[Source records]
########################################
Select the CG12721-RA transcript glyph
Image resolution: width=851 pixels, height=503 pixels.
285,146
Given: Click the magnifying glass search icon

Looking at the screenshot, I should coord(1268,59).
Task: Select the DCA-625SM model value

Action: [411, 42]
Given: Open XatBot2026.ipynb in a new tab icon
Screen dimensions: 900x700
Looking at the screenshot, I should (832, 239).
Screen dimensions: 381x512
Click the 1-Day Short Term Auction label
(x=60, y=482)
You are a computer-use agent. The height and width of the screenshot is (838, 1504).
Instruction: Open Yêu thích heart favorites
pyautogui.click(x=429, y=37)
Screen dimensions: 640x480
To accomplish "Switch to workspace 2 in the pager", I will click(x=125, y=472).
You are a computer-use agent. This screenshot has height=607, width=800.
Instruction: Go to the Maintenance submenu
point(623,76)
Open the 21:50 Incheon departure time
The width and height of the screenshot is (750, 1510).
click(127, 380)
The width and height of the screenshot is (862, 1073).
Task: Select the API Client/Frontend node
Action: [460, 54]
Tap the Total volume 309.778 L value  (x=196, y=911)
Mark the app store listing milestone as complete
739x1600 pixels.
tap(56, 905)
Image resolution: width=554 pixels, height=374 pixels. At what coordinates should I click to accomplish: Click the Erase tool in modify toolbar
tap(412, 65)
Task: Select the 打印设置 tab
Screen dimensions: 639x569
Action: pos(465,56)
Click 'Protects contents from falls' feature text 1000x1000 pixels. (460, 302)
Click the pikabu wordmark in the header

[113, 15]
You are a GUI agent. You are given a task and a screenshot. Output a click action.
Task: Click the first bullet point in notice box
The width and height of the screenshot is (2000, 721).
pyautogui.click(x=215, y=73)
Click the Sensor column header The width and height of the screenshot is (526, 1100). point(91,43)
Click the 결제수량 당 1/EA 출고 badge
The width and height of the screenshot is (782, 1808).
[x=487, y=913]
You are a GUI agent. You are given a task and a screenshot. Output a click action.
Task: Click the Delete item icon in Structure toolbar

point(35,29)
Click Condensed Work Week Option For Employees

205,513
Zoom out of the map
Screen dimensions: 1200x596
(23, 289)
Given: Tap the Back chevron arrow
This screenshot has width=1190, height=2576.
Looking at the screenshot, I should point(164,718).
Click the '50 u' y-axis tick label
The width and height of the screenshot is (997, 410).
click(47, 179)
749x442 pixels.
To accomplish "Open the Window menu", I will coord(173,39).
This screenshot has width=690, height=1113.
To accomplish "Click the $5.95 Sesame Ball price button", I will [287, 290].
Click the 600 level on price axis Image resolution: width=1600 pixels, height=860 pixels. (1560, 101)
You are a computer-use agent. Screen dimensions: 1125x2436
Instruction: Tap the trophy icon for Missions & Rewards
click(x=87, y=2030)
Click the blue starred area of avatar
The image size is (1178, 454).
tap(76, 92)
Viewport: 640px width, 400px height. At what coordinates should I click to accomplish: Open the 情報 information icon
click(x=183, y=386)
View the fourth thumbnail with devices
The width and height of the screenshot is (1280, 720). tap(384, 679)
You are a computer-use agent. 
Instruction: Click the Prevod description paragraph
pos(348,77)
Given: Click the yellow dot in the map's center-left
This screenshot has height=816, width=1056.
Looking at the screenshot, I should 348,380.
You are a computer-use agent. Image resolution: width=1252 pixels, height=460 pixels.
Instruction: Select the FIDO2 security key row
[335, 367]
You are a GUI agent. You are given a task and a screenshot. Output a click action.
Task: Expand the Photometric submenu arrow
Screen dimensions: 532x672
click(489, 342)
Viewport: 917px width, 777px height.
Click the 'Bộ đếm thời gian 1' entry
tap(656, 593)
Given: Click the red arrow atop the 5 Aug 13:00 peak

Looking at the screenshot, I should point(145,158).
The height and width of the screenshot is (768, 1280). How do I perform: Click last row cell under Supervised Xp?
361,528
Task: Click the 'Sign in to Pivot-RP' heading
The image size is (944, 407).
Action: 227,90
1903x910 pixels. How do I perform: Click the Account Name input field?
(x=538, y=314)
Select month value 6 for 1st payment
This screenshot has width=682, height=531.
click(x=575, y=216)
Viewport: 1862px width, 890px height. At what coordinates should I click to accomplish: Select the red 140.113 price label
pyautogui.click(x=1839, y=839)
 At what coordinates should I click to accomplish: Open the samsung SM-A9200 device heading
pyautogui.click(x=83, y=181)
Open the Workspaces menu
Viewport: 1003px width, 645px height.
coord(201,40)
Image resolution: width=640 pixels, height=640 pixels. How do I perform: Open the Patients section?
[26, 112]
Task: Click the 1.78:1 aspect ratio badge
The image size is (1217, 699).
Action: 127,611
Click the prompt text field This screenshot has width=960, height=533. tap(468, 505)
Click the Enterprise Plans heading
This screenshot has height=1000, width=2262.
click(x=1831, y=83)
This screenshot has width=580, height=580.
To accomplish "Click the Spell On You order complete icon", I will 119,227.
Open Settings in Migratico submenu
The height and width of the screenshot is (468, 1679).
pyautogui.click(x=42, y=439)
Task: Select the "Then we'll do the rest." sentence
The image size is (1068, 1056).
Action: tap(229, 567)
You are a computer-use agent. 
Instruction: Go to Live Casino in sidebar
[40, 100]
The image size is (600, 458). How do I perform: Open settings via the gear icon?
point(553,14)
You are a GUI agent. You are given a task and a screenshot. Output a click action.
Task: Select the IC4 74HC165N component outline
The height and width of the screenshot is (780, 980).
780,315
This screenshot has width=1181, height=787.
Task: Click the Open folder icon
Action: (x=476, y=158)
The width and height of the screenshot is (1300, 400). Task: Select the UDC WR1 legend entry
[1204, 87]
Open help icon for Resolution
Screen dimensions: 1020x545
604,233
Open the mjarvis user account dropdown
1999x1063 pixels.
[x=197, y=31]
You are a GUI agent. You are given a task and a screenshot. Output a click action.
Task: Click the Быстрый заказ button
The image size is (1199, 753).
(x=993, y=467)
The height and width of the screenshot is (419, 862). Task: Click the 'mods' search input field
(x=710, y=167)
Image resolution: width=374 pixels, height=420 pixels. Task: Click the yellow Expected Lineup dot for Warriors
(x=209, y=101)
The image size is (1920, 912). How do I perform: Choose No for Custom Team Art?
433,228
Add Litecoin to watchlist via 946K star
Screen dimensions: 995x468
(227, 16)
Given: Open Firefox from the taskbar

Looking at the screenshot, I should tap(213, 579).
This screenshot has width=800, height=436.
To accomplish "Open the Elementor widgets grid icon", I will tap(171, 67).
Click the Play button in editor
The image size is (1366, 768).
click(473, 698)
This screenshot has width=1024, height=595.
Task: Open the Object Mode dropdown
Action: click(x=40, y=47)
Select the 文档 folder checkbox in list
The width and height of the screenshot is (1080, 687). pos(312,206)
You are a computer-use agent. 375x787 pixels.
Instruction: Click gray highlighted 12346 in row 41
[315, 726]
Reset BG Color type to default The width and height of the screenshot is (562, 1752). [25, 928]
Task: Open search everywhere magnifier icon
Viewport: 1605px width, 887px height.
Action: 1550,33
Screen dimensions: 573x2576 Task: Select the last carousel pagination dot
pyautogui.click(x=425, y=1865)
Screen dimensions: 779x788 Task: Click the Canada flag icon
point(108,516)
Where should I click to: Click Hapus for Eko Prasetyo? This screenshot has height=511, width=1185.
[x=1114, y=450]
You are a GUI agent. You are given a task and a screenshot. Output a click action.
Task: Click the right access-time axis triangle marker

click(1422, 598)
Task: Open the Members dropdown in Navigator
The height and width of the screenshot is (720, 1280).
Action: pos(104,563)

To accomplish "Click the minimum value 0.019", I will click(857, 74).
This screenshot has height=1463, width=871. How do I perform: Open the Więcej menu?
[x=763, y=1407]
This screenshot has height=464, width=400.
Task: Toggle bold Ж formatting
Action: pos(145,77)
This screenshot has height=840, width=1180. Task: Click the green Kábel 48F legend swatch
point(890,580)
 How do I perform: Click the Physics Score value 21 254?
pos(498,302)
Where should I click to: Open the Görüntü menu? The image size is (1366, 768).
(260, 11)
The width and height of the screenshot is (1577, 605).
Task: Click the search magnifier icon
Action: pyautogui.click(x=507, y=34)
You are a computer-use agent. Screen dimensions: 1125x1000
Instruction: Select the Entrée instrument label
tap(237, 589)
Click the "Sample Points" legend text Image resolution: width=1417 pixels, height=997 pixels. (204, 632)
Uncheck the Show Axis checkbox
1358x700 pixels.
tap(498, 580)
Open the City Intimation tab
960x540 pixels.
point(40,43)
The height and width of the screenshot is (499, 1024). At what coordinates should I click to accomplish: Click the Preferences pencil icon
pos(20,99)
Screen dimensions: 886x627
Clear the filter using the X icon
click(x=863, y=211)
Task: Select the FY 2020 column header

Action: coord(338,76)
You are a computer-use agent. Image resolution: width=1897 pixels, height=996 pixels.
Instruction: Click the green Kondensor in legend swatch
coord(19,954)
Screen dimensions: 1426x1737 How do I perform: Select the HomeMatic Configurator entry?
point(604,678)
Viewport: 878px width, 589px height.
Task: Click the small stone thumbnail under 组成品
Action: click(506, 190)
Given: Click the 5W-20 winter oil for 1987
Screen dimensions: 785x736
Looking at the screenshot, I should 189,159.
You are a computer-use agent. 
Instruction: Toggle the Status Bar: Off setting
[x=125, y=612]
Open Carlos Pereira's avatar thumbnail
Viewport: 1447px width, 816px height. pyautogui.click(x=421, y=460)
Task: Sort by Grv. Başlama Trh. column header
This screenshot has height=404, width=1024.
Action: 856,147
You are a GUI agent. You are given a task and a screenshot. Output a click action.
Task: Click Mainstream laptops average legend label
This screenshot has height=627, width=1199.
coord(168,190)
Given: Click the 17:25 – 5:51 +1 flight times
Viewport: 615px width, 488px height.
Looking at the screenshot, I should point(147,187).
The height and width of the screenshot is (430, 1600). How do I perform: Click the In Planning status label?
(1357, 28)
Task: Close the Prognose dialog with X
########################################
Problem details =>
When you find a line in the records that contains the word "button", copy it.

Response to this exercise =>
To accomplish "Click the $5.95 Sesame Ball price button", I will [287, 290].
Task: Click the Быстрый заказ button
Click the Play button in editor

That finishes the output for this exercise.